### [Task description]
Once you have read the data below, set it all down again exactly.

### [Data in this exercise]
---------------
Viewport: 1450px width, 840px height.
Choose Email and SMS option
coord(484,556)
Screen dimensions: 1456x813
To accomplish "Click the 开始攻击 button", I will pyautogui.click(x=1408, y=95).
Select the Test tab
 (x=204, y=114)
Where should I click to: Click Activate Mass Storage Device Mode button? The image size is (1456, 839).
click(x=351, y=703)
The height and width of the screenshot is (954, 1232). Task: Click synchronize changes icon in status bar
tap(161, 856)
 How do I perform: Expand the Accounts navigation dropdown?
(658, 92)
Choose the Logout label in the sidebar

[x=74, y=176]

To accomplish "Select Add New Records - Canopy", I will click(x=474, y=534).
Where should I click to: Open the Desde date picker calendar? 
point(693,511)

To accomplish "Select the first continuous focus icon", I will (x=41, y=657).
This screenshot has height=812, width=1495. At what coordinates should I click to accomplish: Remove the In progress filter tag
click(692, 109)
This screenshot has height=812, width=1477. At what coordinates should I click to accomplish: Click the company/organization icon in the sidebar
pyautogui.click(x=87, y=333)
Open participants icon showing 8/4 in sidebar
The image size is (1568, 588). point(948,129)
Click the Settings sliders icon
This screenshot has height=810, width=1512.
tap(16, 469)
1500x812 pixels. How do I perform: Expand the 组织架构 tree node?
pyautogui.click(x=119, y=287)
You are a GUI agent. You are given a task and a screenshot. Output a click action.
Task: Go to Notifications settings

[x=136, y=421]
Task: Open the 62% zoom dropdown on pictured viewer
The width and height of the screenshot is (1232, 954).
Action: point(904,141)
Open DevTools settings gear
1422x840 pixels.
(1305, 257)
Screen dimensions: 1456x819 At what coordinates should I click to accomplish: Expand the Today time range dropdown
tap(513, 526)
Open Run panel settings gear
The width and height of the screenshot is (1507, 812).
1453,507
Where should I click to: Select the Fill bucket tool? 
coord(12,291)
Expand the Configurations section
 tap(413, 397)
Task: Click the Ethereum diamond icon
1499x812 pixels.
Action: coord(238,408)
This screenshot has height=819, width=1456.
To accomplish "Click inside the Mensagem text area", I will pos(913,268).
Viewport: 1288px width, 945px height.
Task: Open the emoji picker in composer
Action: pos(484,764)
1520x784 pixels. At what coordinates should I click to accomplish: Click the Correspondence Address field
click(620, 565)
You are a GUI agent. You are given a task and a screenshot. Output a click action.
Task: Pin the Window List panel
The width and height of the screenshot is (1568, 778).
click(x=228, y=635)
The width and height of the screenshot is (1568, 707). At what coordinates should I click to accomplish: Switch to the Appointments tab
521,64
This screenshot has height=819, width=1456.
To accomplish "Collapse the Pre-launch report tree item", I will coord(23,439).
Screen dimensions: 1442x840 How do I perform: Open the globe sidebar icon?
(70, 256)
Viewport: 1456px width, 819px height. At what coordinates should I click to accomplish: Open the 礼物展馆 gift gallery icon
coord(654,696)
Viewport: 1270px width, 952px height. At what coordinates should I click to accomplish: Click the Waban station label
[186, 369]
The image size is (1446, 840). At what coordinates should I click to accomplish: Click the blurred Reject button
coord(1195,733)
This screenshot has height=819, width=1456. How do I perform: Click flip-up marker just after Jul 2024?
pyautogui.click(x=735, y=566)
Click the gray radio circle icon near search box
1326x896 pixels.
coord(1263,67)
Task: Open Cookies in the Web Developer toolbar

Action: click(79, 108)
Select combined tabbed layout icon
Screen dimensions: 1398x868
---------------
### [Response to this task]
Viewport: 1450px width, 840px height.
Choose Email and SMS option
coord(484,556)
Screen dimensions: 1456x813
To accomplish "Click the 开始攻击 button", I will pyautogui.click(x=1408, y=95).
Select the Test tab
 (x=204, y=114)
Where should I click to: Click Activate Mass Storage Device Mode button? The image size is (1456, 839).
click(x=351, y=703)
The height and width of the screenshot is (954, 1232). Task: Click synchronize changes icon in status bar
tap(161, 856)
 How do I perform: Expand the Accounts navigation dropdown?
(658, 92)
Choose the Logout label in the sidebar

[x=74, y=176]

To accomplish "Select Add New Records - Canopy", I will click(x=474, y=534).
Where should I click to: Open the Desde date picker calendar? 
point(693,511)

To accomplish "Select the first continuous focus icon", I will (x=41, y=657).
This screenshot has height=812, width=1495. At what coordinates should I click to accomplish: Remove the In progress filter tag
click(692, 109)
This screenshot has height=812, width=1477. At what coordinates should I click to accomplish: Click the company/organization icon in the sidebar
pyautogui.click(x=87, y=333)
Open participants icon showing 8/4 in sidebar
The image size is (1568, 588). point(948,129)
Click the Settings sliders icon
This screenshot has height=810, width=1512.
tap(16, 469)
1500x812 pixels. How do I perform: Expand the 组织架构 tree node?
pyautogui.click(x=119, y=287)
You are a GUI agent. You are given a task and a screenshot. Output a click action.
Task: Go to Notifications settings

[x=136, y=421]
Task: Open the 62% zoom dropdown on pictured viewer
The width and height of the screenshot is (1232, 954).
Action: point(904,141)
Open DevTools settings gear
1422x840 pixels.
(1305, 257)
Screen dimensions: 1456x819 At what coordinates should I click to accomplish: Expand the Today time range dropdown
tap(513, 526)
Open Run panel settings gear
The width and height of the screenshot is (1507, 812).
1453,507
Where should I click to: Select the Fill bucket tool? 
coord(12,291)
Expand the Configurations section
 tap(413, 397)
Task: Click the Ethereum diamond icon
1499x812 pixels.
Action: coord(238,408)
This screenshot has height=819, width=1456.
To accomplish "Click inside the Mensagem text area", I will pos(913,268).
Viewport: 1288px width, 945px height.
Task: Open the emoji picker in composer
Action: pos(484,764)
1520x784 pixels. At what coordinates should I click to accomplish: Click the Correspondence Address field
click(620, 565)
You are a GUI agent. You are given a task and a screenshot. Output a click action.
Task: Pin the Window List panel
The width and height of the screenshot is (1568, 778).
click(x=228, y=635)
The width and height of the screenshot is (1568, 707). At what coordinates should I click to accomplish: Switch to the Appointments tab
521,64
This screenshot has height=819, width=1456.
To accomplish "Collapse the Pre-launch report tree item", I will coord(23,439).
Screen dimensions: 1442x840 How do I perform: Open the globe sidebar icon?
(70, 256)
Viewport: 1456px width, 819px height. At what coordinates should I click to accomplish: Open the 礼物展馆 gift gallery icon
coord(654,696)
Viewport: 1270px width, 952px height. At what coordinates should I click to accomplish: Click the Waban station label
[186, 369]
The image size is (1446, 840). At what coordinates should I click to accomplish: Click the blurred Reject button
coord(1195,733)
This screenshot has height=819, width=1456. How do I perform: Click flip-up marker just after Jul 2024?
pyautogui.click(x=735, y=566)
Click the gray radio circle icon near search box
1326x896 pixels.
coord(1263,67)
Task: Open Cookies in the Web Developer toolbar

Action: click(79, 108)
Select combined tabbed layout icon
Screen dimensions: 1398x868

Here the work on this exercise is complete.